Tarefa pedida 1
No voto, em que data aconteceu a 16ª Reunião da Diretoria Colegiada?
━━ Trecho ━━
Voto
PROCESSO: 00058.032050/2020-42
RELATOR: LUIZ RICARDO DE SOUZA NASCIMENTO
A Lei n.º 11.182, de 27 de setembro de 2005, conferiu competência à Agência Nacional de Aviação Civil – Anac para regular e fiscalizar os serviços aéreos, a formação e o treinamento de pessoal especializado, a habilitação de tripulantes, e as demais atividades de aviação civil, bem como promover a implementação das normas e recomendações internacionais de aviação civil e expedir normas a serem cumpridas pelas prestadoras de serviços aéreos (art. 8º, incisos IV e XXX).
Segundo o mesmo diploma legal, compete à Diretoria exercer o poder normativo da Agência (art. 11, inciso V), corroborado pelo Decreto nº 5.731, de 20 de março de 2006, que aprova o regulamento da Anac e estabelece que à Diretoria compete, em regime de colegiado, analisar, discutir e decidir, em instância administrativa final, as matérias de competência da Agência, bem como exercer o poder normativo da Anac (art. 24, inciso VIII). Dessa forma, resta evidente a competência do Colegiado para analisar a presente proposta normativa.
De partida, relembro que na 16ª Reunião da Diretoria Colegiada, em 17 de outubro de 2023, apresentei Voto-vista sugerindo o encaminhamento das propostas de alterações normativas à Consulta Pública, por entender que, em função do esgotamento dos estudos pela área técnica, as alterações regulatórias, embora complexas, estariam aptas a serem escrutinadas pelos interessados, sobretudo em função da importância e dos potenciais efeitos da temática para o setor. Na ocasião, ressaltei ainda que, a despeito de a proposta se apoiar em benchmarking internacional, especialmente inspirada nas regras emitidas pela Federal Aviation Administration (FAA), não deveríamos meramente internalizar o modelo americano sem considerar as peculiaridades e a realidade heterogênea do ambiente operacional, social, demográfico e econômico do nosso país.
━━━
━━ Registros para usar ━━
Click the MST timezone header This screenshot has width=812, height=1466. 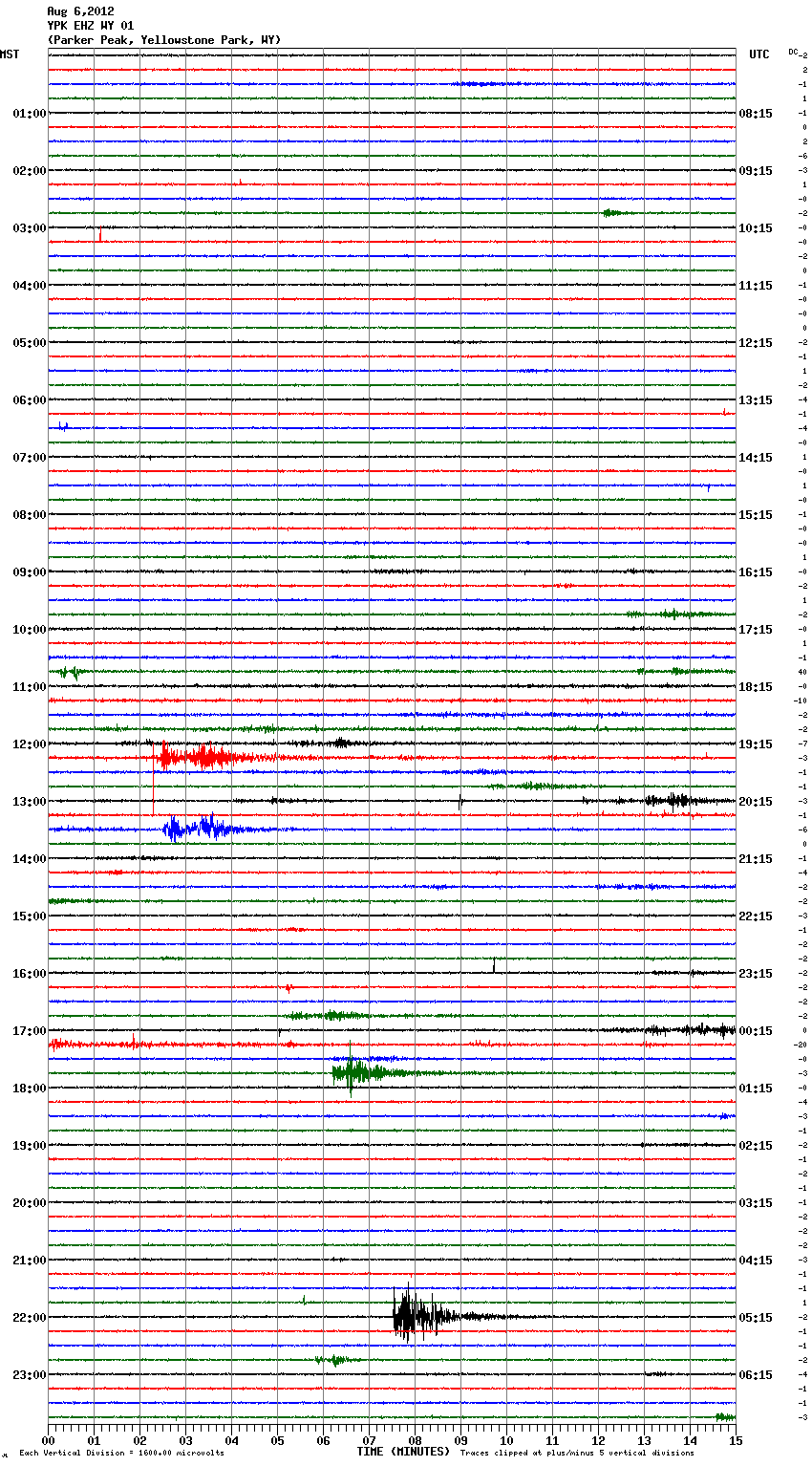(x=10, y=54)
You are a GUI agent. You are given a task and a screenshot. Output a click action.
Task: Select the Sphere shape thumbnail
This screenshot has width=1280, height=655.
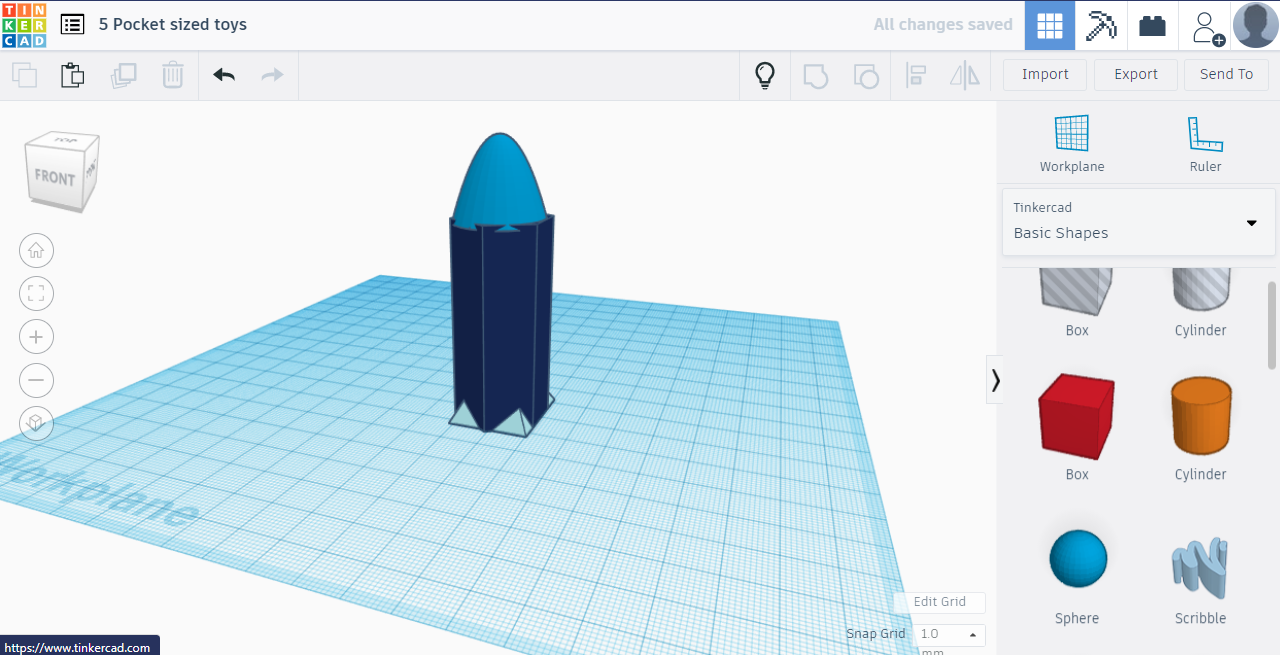(x=1077, y=558)
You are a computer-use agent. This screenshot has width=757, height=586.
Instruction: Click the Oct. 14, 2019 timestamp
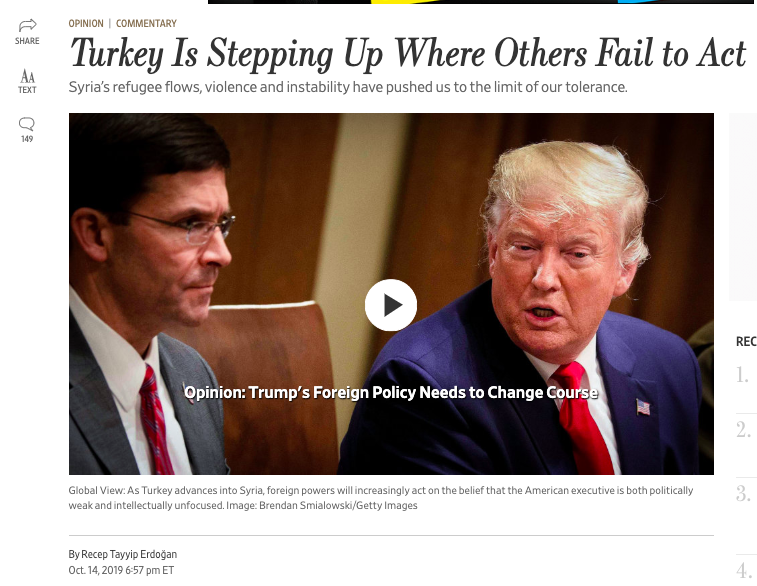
━━━
Tarefa pedida 2
Repita tal como estão as linhas dos registros, começando pela linha com "You are a GUI" e indo até o fim dos registros. Deixe as imagens de fora.

Resposta pronta 1
Em 17 de outubro de 2023.

Resposta pronta 2
You are a GUI agent. You are given a task and a screenshot. Output a click action.
Task: Select the Sphere shape thumbnail
This screenshot has width=1280, height=655.
(x=1077, y=558)
You are a computer-use agent. This screenshot has width=757, height=586.
Instruction: Click the Oct. 14, 2019 timestamp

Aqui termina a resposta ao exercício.